## What is asked
1. Answer these questions using the passage on the flexible strainer:
(a) What do FIGS. 7A and 7B show?
(b) Why is the flexible strainer less prone to vibration-triggered failure than a metal strainer?
(c) In FIG. 1, what holds the flexible net 108 in the pipe 104?
2. Retype the entries from the line containing "will click(x=18, y=66)." through the line containing "Open search in", including both of those lines.

## Given passage
[BEGIN]
FIG. 7 is a cross-sectional view of an upstream flexible strainer configuration; and

FIGS. 7A and 7B show exemplary mounting rings.

DETAILED DESCRIPTION

In the following detailed description section, specific embodiments of the present techniques are described. However, to the extent that the following description is specific to a particular embodiment or a particular use of the present techniques, this is intended to be for exemplary purposes only and simply provides a description of the exemplary embodiments. Accordingly, the techniques are not limited to the specific embodiments described below, but rather, include all alternatives, modifications, and equivalents falling within the true spirit and scope of the appended claims.
Debris left over from construction or dislodged during operation can damage downstream equipment including compressors, pumps, valves, suction drums, heat exchangers, and the like. Embodiments described herein are directed to a flexible strainer comprising a flexible net made from high-strength fabric that can protect downstream components from debris contained in piping, vessels, or process components. The flexible net can be made from synthetic or natural polymers, and is held in place by a mount that places the flexible net in a fluid stream, for example, inside a pipe.
As used herein “flexible” has its ordinary meaning known to those skilled in the art. For example, “flexible” means capable of being flexed without breaking. In one or more embodiments, a “flexible strainer” means a strainer having a shape that can be modified or adapted without breaking. In one or more embodiments, a “flexible strainer” is a woven or unwoven mesh, cloth, web, or net of fibers.
The flexible strainer may have a higher differential pressure capability than metal strainers which allows it to accumulate more debris and run longer than a metal strainer. Further, the flexible strainer may be more resistance to overstress failure than a standard metal strainer. The flexible strainer is also less vulnerable to vibration triggered failure than a metal strainer because the fabric of the flexible net has minimal stiffness. In addition, the flexible strainer may be used to trap debris with flow going in either direction across the strainer. For example, the strainer can be structured to capture debris either in its concave or convex side.
FIG. 1 is a cross-sectional view of a flexible strainer 102 in a pipe 104. The flexible strainer 102 includes a mount 106 that holds a flexible net 108 in the pipe 104, with an open end positioned in a fluid stream 110. The flexible net 108 may capture debris 112 from the fluid stream, including construction debris and process debris, such as metal fragments, broken thermowells, and the like.
The flexible net 108 can be made from high strength fibers. The fibers may be synthetic, natural, or a combination of the two and may be made from either inorganic or organic materials. High strength fibers can be stronger in tension than steel and may have a low stiffness which may make the flexible net 108 less vulnerable to cyclic fatigue stress. For example, the flexible net 108 can be formed from aramids, carbon fibers, organic polymers, inorganic polymers, synthetic fibers, or any combinations thereof. In some embodiments, the fibers may include metal wires or even metal chains. The flexible net 108 is not limited to these materials, and they may be used in combination with each other and with other materials, for example, to stiffen or strengthen the flexible net 108.
[END]
[Rows from a dataset]
[BEGIN]
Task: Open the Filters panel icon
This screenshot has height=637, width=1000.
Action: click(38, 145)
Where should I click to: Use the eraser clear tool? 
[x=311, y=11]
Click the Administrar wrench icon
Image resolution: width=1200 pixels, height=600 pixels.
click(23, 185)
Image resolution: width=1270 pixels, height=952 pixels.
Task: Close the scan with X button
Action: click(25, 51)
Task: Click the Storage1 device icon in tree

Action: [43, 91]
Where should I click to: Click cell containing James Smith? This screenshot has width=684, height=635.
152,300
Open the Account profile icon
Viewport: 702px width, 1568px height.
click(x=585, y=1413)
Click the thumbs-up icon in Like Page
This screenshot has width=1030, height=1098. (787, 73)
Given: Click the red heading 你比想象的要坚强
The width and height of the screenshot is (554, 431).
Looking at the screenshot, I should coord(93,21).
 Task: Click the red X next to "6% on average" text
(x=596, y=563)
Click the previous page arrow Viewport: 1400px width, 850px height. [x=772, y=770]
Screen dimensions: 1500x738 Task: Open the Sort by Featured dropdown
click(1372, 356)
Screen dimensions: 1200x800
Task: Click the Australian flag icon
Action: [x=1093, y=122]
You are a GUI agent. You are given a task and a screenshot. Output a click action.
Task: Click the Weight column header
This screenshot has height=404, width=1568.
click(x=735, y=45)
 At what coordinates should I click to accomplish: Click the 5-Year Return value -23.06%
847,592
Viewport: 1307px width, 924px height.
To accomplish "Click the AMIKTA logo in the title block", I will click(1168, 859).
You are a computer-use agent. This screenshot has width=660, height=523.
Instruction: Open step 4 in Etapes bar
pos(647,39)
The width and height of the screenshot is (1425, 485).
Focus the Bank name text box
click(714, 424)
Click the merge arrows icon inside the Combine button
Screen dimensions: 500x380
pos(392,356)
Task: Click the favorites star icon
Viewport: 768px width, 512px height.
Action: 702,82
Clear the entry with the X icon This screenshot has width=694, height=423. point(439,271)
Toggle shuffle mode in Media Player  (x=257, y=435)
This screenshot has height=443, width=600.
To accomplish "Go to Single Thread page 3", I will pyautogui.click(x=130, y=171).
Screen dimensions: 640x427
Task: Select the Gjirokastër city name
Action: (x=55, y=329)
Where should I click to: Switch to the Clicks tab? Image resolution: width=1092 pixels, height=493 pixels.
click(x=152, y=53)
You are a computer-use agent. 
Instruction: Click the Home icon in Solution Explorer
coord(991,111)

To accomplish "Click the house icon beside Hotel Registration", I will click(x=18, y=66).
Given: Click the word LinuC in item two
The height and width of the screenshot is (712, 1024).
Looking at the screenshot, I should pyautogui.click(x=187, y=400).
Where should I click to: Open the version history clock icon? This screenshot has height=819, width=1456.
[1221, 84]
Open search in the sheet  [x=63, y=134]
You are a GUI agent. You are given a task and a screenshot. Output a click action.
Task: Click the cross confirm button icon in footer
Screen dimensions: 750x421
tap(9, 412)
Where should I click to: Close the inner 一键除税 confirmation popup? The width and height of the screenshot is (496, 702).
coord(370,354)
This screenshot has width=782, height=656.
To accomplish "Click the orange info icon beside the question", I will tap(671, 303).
[END]
## Outputs
1.
(a) Exemplary mounting rings.
(b) The fabric of the flexible net has minimal stiffness.
(c) The mount 106.

2.
To accomplish "Click the house icon beside Hotel Registration", I will click(x=18, y=66).
Given: Click the word LinuC in item two
The height and width of the screenshot is (712, 1024).
Looking at the screenshot, I should pyautogui.click(x=187, y=400).
Where should I click to: Open the version history clock icon? This screenshot has height=819, width=1456.
[1221, 84]
Open search in the sheet  [x=63, y=134]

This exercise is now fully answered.